Task goal: Please write out the data that follows, word for word.

Records shown:
----

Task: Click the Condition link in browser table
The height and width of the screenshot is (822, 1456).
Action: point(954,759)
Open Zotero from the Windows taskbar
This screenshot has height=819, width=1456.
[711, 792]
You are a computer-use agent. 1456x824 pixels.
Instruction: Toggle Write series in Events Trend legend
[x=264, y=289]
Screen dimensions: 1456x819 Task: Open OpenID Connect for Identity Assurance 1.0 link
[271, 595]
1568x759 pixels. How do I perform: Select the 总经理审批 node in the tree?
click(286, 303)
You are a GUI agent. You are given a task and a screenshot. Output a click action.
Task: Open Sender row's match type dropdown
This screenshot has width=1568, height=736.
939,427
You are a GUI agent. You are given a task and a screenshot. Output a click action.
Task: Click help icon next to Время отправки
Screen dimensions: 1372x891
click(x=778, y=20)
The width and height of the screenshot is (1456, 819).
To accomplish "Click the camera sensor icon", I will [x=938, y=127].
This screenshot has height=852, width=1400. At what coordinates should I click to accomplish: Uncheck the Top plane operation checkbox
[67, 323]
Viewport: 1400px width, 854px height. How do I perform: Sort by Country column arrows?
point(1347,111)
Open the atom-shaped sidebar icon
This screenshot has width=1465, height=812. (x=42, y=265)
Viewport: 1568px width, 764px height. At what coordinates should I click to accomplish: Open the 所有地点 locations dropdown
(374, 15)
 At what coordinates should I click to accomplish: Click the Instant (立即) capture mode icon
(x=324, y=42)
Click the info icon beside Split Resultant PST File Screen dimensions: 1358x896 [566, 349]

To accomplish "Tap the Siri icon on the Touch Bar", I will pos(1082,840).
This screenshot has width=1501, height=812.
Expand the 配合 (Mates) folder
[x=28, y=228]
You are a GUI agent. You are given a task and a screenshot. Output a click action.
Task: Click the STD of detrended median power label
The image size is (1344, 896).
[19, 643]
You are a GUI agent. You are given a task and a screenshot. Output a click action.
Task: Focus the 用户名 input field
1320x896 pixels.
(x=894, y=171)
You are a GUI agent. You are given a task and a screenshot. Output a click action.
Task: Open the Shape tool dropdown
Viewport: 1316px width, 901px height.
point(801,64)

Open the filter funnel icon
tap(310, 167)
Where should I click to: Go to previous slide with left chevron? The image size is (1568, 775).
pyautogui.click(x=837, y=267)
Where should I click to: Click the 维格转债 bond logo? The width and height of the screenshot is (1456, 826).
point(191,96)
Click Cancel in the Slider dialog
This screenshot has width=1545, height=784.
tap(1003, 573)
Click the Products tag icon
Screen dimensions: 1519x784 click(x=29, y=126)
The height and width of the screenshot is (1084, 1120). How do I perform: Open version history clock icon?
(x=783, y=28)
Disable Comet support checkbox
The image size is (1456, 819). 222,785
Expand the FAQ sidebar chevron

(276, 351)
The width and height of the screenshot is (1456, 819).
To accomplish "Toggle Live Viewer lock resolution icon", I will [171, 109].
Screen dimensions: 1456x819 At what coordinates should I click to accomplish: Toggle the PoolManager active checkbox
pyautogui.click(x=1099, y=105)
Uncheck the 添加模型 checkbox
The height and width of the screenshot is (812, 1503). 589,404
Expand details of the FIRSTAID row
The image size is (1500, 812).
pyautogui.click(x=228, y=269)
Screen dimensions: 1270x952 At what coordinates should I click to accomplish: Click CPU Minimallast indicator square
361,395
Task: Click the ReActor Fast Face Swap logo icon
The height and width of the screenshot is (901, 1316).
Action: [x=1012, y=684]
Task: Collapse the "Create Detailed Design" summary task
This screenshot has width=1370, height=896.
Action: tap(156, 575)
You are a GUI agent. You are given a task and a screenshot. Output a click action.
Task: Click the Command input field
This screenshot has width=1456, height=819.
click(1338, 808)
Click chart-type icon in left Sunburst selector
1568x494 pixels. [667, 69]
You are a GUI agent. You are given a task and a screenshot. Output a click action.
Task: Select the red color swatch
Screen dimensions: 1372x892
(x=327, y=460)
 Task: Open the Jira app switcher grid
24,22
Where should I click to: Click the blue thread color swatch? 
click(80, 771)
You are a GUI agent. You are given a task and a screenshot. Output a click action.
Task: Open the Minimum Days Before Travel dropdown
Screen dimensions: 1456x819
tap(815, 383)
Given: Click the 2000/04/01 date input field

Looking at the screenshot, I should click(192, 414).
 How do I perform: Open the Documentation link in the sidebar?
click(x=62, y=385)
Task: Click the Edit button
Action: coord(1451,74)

----

Result:
Task: Click the Condition link in browser table
The height and width of the screenshot is (822, 1456).
Action: point(954,759)
Open Zotero from the Windows taskbar
This screenshot has height=819, width=1456.
[711, 792]
You are a computer-use agent. 1456x824 pixels.
Instruction: Toggle Write series in Events Trend legend
[x=264, y=289]
Screen dimensions: 1456x819 Task: Open OpenID Connect for Identity Assurance 1.0 link
[271, 595]
1568x759 pixels. How do I perform: Select the 总经理审批 node in the tree?
click(286, 303)
You are a GUI agent. You are given a task and a screenshot. Output a click action.
Task: Open Sender row's match type dropdown
This screenshot has width=1568, height=736.
939,427
You are a GUI agent. You are given a task and a screenshot. Output a click action.
Task: Click help icon next to Время отправки
Screen dimensions: 1372x891
click(x=778, y=20)
The width and height of the screenshot is (1456, 819).
To accomplish "Click the camera sensor icon", I will [x=938, y=127].
This screenshot has height=852, width=1400. At what coordinates should I click to accomplish: Uncheck the Top plane operation checkbox
[67, 323]
Viewport: 1400px width, 854px height. How do I perform: Sort by Country column arrows?
point(1347,111)
Open the atom-shaped sidebar icon
This screenshot has width=1465, height=812. (x=42, y=265)
Viewport: 1568px width, 764px height. At what coordinates should I click to accomplish: Open the 所有地点 locations dropdown
(374, 15)
 At what coordinates should I click to accomplish: Click the Instant (立即) capture mode icon
(x=324, y=42)
Click the info icon beside Split Resultant PST File Screen dimensions: 1358x896 [566, 349]

To accomplish "Tap the Siri icon on the Touch Bar", I will pos(1082,840).
This screenshot has width=1501, height=812.
Expand the 配合 (Mates) folder
[x=28, y=228]
You are a GUI agent. You are given a task and a screenshot. Output a click action.
Task: Click the STD of detrended median power label
The image size is (1344, 896).
[19, 643]
You are a GUI agent. You are given a task and a screenshot. Output a click action.
Task: Focus the 用户名 input field
1320x896 pixels.
(x=894, y=171)
You are a GUI agent. You are given a task and a screenshot. Output a click action.
Task: Open the Shape tool dropdown
Viewport: 1316px width, 901px height.
point(801,64)

Open the filter funnel icon
tap(310, 167)
Where should I click to: Go to previous slide with left chevron? The image size is (1568, 775).
pyautogui.click(x=837, y=267)
Where should I click to: Click the 维格转债 bond logo? The width and height of the screenshot is (1456, 826).
point(191,96)
Click Cancel in the Slider dialog
This screenshot has width=1545, height=784.
tap(1003, 573)
Click the Products tag icon
Screen dimensions: 1519x784 click(x=29, y=126)
The height and width of the screenshot is (1084, 1120). How do I perform: Open version history clock icon?
(x=783, y=28)
Disable Comet support checkbox
The image size is (1456, 819). 222,785
Expand the FAQ sidebar chevron

(276, 351)
The width and height of the screenshot is (1456, 819).
To accomplish "Toggle Live Viewer lock resolution icon", I will [171, 109].
Screen dimensions: 1456x819 At what coordinates should I click to accomplish: Toggle the PoolManager active checkbox
pyautogui.click(x=1099, y=105)
Uncheck the 添加模型 checkbox
The height and width of the screenshot is (812, 1503). 589,404
Expand details of the FIRSTAID row
The image size is (1500, 812).
pyautogui.click(x=228, y=269)
Screen dimensions: 1270x952 At what coordinates should I click to accomplish: Click CPU Minimallast indicator square
361,395
Task: Click the ReActor Fast Face Swap logo icon
The height and width of the screenshot is (901, 1316).
Action: [x=1012, y=684]
Task: Collapse the "Create Detailed Design" summary task
This screenshot has width=1370, height=896.
Action: tap(156, 575)
You are a GUI agent. You are given a task and a screenshot. Output a click action.
Task: Click the Command input field
This screenshot has width=1456, height=819.
click(1338, 808)
Click chart-type icon in left Sunburst selector
1568x494 pixels. [667, 69]
You are a GUI agent. You are given a task and a screenshot. Output a click action.
Task: Select the red color swatch
Screen dimensions: 1372x892
(x=327, y=460)
 Task: Open the Jira app switcher grid
24,22
Where should I click to: Click the blue thread color swatch? 
click(80, 771)
You are a GUI agent. You are given a task and a screenshot. Output a click action.
Task: Open the Minimum Days Before Travel dropdown
Screen dimensions: 1456x819
tap(815, 383)
Given: Click the 2000/04/01 date input field

Looking at the screenshot, I should click(192, 414).
 How do I perform: Open the Documentation link in the sidebar?
click(x=62, y=385)
Task: Click the Edit button
Action: coord(1451,74)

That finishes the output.